Try it:
Copy out the records so that each line matches the original.

Saved data entries
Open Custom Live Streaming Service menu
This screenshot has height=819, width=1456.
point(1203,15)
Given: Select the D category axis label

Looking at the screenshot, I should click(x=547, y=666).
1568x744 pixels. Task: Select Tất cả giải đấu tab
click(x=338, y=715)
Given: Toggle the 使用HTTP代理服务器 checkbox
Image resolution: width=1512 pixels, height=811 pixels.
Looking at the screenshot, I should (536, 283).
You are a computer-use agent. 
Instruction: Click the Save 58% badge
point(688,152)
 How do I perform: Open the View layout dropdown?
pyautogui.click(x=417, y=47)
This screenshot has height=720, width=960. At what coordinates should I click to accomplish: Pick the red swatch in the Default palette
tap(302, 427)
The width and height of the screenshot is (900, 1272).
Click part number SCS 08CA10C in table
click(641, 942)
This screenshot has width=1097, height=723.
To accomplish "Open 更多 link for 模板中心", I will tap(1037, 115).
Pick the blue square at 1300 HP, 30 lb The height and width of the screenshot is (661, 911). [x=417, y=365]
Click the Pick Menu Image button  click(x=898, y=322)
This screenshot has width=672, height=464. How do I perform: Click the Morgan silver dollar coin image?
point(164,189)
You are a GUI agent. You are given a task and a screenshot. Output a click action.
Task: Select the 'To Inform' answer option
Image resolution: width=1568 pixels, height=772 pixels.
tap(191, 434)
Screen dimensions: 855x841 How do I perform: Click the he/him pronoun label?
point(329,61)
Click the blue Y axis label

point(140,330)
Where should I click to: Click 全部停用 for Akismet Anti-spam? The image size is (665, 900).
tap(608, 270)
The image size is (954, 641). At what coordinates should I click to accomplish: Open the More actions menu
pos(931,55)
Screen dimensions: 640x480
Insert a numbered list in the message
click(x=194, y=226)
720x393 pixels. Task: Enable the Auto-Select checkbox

Exercise output:
Open Custom Live Streaming Service menu
This screenshot has height=819, width=1456.
point(1203,15)
Given: Select the D category axis label

Looking at the screenshot, I should click(x=547, y=666).
1568x744 pixels. Task: Select Tất cả giải đấu tab
click(x=338, y=715)
Given: Toggle the 使用HTTP代理服务器 checkbox
Image resolution: width=1512 pixels, height=811 pixels.
Looking at the screenshot, I should (536, 283).
You are a computer-use agent. 
Instruction: Click the Save 58% badge
point(688,152)
 How do I perform: Open the View layout dropdown?
pyautogui.click(x=417, y=47)
This screenshot has height=720, width=960. At what coordinates should I click to accomplish: Pick the red swatch in the Default palette
tap(302, 427)
The width and height of the screenshot is (900, 1272).
Click part number SCS 08CA10C in table
click(641, 942)
This screenshot has width=1097, height=723.
To accomplish "Open 更多 link for 模板中心", I will tap(1037, 115).
Pick the blue square at 1300 HP, 30 lb The height and width of the screenshot is (661, 911). [x=417, y=365]
Click the Pick Menu Image button  click(x=898, y=322)
This screenshot has width=672, height=464. How do I perform: Click the Morgan silver dollar coin image?
point(164,189)
You are a GUI agent. You are given a task and a screenshot. Output a click action.
Task: Select the 'To Inform' answer option
Image resolution: width=1568 pixels, height=772 pixels.
tap(191, 434)
Screen dimensions: 855x841 How do I perform: Click the he/him pronoun label?
point(329,61)
Click the blue Y axis label

point(140,330)
Where should I click to: Click 全部停用 for Akismet Anti-spam? The image size is (665, 900).
tap(608, 270)
The image size is (954, 641). At what coordinates should I click to accomplish: Open the More actions menu
pos(931,55)
Screen dimensions: 640x480
Insert a numbered list in the message
click(x=194, y=226)
720x393 pixels. Task: Enable the Auto-Select checkbox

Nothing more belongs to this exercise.